* [What you will do]:
Convert every entry below into a JSON array of strings with one string per line, leaving out blank lines.

* [Task input]:
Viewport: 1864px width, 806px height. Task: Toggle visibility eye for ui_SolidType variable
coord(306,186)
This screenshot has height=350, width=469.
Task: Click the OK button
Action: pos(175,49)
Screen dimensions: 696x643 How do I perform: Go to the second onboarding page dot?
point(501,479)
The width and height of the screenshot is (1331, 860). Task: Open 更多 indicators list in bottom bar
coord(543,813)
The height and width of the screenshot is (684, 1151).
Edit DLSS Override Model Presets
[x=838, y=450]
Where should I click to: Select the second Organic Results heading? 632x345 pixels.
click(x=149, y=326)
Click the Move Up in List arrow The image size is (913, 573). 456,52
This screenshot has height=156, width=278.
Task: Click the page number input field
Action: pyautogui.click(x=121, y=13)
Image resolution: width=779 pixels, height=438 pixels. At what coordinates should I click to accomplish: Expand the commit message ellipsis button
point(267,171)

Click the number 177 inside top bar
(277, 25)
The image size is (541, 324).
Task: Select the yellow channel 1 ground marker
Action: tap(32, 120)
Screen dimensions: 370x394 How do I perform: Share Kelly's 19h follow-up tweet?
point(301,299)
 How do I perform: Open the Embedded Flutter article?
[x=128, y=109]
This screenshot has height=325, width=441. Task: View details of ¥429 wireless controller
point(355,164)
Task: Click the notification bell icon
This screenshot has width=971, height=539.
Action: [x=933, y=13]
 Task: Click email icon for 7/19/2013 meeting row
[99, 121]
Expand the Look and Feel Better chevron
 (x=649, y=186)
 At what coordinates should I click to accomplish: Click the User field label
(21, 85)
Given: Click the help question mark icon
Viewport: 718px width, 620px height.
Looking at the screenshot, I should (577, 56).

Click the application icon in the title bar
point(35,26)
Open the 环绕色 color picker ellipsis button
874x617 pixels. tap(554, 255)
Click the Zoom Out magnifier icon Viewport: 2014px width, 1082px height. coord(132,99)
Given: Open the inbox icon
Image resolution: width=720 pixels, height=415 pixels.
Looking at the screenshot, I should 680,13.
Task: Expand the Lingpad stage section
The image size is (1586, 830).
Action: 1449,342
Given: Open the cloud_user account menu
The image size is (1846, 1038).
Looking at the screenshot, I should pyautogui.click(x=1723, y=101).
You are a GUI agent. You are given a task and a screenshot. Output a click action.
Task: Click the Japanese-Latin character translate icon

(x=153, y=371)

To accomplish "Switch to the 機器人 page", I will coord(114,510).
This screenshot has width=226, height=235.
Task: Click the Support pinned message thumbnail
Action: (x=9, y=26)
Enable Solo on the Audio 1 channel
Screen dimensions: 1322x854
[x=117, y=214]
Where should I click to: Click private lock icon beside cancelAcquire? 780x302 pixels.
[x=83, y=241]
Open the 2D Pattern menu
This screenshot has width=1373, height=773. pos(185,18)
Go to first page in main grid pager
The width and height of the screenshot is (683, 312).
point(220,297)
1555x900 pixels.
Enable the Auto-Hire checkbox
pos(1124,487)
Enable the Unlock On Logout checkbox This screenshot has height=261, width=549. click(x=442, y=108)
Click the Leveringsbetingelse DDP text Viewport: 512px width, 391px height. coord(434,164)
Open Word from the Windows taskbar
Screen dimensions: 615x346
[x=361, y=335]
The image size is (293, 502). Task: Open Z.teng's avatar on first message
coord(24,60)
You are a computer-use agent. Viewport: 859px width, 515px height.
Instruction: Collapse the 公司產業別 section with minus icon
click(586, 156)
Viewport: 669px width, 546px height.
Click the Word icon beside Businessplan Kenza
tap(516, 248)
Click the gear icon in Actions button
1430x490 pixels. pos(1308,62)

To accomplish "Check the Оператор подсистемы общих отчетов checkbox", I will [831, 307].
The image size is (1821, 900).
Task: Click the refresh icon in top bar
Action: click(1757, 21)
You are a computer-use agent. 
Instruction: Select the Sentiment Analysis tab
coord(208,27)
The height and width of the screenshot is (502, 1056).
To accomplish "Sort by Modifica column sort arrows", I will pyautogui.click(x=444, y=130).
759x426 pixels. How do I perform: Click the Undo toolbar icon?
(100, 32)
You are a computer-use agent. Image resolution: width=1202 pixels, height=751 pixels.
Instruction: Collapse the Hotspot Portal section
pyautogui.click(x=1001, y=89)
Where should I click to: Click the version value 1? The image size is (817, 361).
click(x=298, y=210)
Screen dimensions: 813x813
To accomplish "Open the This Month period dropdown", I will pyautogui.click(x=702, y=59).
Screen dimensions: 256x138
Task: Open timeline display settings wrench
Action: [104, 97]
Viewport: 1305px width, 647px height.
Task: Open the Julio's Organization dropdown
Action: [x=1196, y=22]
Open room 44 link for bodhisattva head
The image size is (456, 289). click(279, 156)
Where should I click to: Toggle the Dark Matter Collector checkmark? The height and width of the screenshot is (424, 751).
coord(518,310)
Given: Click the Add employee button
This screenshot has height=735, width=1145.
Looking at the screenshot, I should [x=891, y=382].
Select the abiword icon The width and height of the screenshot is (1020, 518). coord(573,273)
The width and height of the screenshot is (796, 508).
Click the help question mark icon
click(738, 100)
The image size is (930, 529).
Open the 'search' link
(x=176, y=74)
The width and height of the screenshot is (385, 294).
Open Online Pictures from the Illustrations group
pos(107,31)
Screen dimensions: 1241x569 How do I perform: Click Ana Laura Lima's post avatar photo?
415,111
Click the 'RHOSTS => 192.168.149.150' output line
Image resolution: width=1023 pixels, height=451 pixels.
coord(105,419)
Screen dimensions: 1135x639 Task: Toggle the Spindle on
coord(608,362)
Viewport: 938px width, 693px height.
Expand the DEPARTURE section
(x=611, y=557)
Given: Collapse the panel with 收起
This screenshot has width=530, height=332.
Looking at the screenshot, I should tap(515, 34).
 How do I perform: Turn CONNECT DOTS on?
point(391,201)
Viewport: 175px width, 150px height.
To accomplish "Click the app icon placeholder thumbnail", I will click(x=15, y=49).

* [Reply]:
[
  "Viewport: 1864px width, 806px height. Task: Toggle visibility eye for ui_SolidType variable",
  "coord(306,186)",
  "This screenshot has height=350, width=469.",
  "Task: Click the OK button",
  "Action: pos(175,49)",
  "Screen dimensions: 696x643 How do I perform: Go to the second onboarding page dot?",
  "point(501,479)",
  "The width and height of the screenshot is (1331, 860). Task: Open 更多 indicators list in bottom bar",
  "coord(543,813)",
  "The height and width of the screenshot is (684, 1151).",
  "Edit DLSS Override Model Presets",
  "[x=838, y=450]",
  "Where should I click to: Select the second Organic Results heading? 632x345 pixels.",
  "click(x=149, y=326)",
  "Click the Move Up in List arrow The image size is (913, 573). 456,52",
  "This screenshot has height=156, width=278.",
  "Task: Click the page number input field",
  "Action: pyautogui.click(x=121, y=13)",
  "Image resolution: width=779 pixels, height=438 pixels. At what coordinates should I click to accomplish: Expand the commit message ellipsis button",
  "point(267,171)",
  "Click the number 177 inside top bar",
  "(277, 25)",
  "The image size is (541, 324).",
  "Task: Select the yellow channel 1 ground marker",
  "Action: tap(32, 120)",
  "Screen dimensions: 370x394 How do I perform: Share Kelly's 19h follow-up tweet?",
  "point(301,299)",
  " How do I perform: Open the Embedded Flutter article?",
  "[x=128, y=109]",
  "This screenshot has height=325, width=441. Task: View details of ¥429 wireless controller",
  "point(355,164)",
  "Task: Click the notification bell icon",
  "This screenshot has width=971, height=539.",
  "Action: [x=933, y=13]",
  " Task: Click email icon for 7/19/2013 meeting row",
  "[99, 121]",
  "Expand the Look and Feel Better chevron",
  " (x=649, y=186)",
  " At what coordinates should I click to accomplish: Click the User field label",
  "(21, 85)",
  "Given: Click the help question mark icon",
  "Viewport: 718px width, 620px height.",
  "Looking at the screenshot, I should (577, 56).",
  "Click the application icon in the title bar",
  "point(35,26)",
  "Open the 环绕色 color picker ellipsis button",
  "874x617 pixels. tap(554, 255)",
  "Click the Zoom Out magnifier icon Viewport: 2014px width, 1082px height. coord(132,99)",
  "Given: Open the inbox icon",
  "Image resolution: width=720 pixels, height=415 pixels.",
  "Looking at the screenshot, I should 680,13.",
  "Task: Expand the Lingpad stage section",
  "The image size is (1586, 830).",
  "Action: 1449,342",
  "Given: Open the cloud_user account menu",
  "The image size is (1846, 1038).",
  "Looking at the screenshot, I should pyautogui.click(x=1723, y=101).",
  "You are a GUI agent. You are given a task and a screenshot. Output a click action.",
  "Task: Click the Japanese-Latin character translate icon",
  "(x=153, y=371)",
  "To accomplish \"Switch to the 機器人 page\", I will coord(114,510).",
  "This screenshot has width=226, height=235.",
  "Task: Click the Support pinned message thumbnail",
  "Action: (x=9, y=26)",
  "Enable Solo on the Audio 1 channel",
  "Screen dimensions: 1322x854",
  "[x=117, y=214]",
  "Where should I click to: Click private lock icon beside cancelAcquire? 780x302 pixels.",
  "[x=83, y=241]",
  "Open the 2D Pattern menu",
  "This screenshot has width=1373, height=773. pos(185,18)",
  "Go to first page in main grid pager",
  "The width and height of the screenshot is (683, 312).",
  "point(220,297)",
  "1555x900 pixels.",
  "Enable the Auto-Hire checkbox",
  "pos(1124,487)",
  "Enable the Unlock On Logout checkbox This screenshot has height=261, width=549. click(x=442, y=108)",
  "Click the Leveringsbetingelse DDP text Viewport: 512px width, 391px height. coord(434,164)",
  "Open Word from the Windows taskbar",
  "Screen dimensions: 615x346",
  "[x=361, y=335]",
  "The image size is (293, 502). Task: Open Z.teng's avatar on first message",
  "coord(24,60)",
  "You are a computer-use agent. Viewport: 859px width, 515px height.",
  "Instruction: Collapse the 公司產業別 section with minus icon",
  "click(586, 156)",
  "Viewport: 669px width, 546px height.",
  "Click the Word icon beside Businessplan Kenza",
  "tap(516, 248)",
  "Click the gear icon in Actions button",
  "1430x490 pixels. pos(1308,62)",
  "To accomplish \"Check the Оператор подсистемы общих отчетов checkbox\", I will [831, 307].",
  "The image size is (1821, 900).",
  "Task: Click the refresh icon in top bar",
  "Action: click(1757, 21)",
  "You are a computer-use agent. ",
  "Instruction: Select the Sentiment Analysis tab",
  "coord(208,27)",
  "The height and width of the screenshot is (502, 1056).",
  "To accomplish \"Sort by Modifica column sort arrows\", I will pyautogui.click(x=444, y=130).",
  "759x426 pixels. How do I perform: Click the Undo toolbar icon?",
  "(100, 32)",
  "You are a computer-use agent. Image resolution: width=1202 pixels, height=751 pixels.",
  "Instruction: Collapse the Hotspot Portal section",
  "pyautogui.click(x=1001, y=89)",
  "Where should I click to: Click the version value 1? The image size is (817, 361).",
  "click(x=298, y=210)",
  "Screen dimensions: 813x813",
  "To accomplish \"Open the This Month period dropdown\", I will pyautogui.click(x=702, y=59).",
  "Screen dimensions: 256x138",
  "Task: Open timeline display settings wrench",
  "Action: [104, 97]",
  "Viewport: 1305px width, 647px height.",
  "Task: Open the Julio's Organization dropdown",
  "Action: [x=1196, y=22]",
  "Open room 44 link for bodhisattva head",
  "The image size is (456, 289). click(279, 156)",
  "Where should I click to: Toggle the Dark Matter Collector checkmark? The height and width of the screenshot is (424, 751).",
  "coord(518,310)",
  "Given: Click the Add employee button",
  "This screenshot has height=735, width=1145.",
  "Looking at the screenshot, I should [x=891, y=382].",
  "Select the abiword icon The width and height of the screenshot is (1020, 518). coord(573,273)",
  "The width and height of the screenshot is (796, 508).",
  "Click the help question mark icon",
  "click(738, 100)",
  "The image size is (930, 529).",
  "Open the 'search' link",
  "(x=176, y=74)",
  "The width and height of the screenshot is (385, 294).",
  "Open Online Pictures from the Illustrations group",
  "pos(107,31)",
  "Screen dimensions: 1241x569 How do I perform: Click Ana Laura Lima's post avatar photo?",
  "415,111",
  "Click the 'RHOSTS => 192.168.149.150' output line",
  "Image resolution: width=1023 pixels, height=451 pixels.",
  "coord(105,419)",
  "Screen dimensions: 1135x639 Task: Toggle the Spindle on",
  "coord(608,362)",
  "Viewport: 938px width, 693px height.",
  "Expand the DEPARTURE section",
  "(x=611, y=557)",
  "Given: Collapse the panel with 收起",
  "This screenshot has width=530, height=332.",
  "Looking at the screenshot, I should tap(515, 34).",
  " How do I perform: Turn CONNECT DOTS on?",
  "point(391,201)",
  "Viewport: 175px width, 150px height.",
  "To accomplish \"Click the app icon placeholder thumbnail\", I will click(x=15, y=49)."
]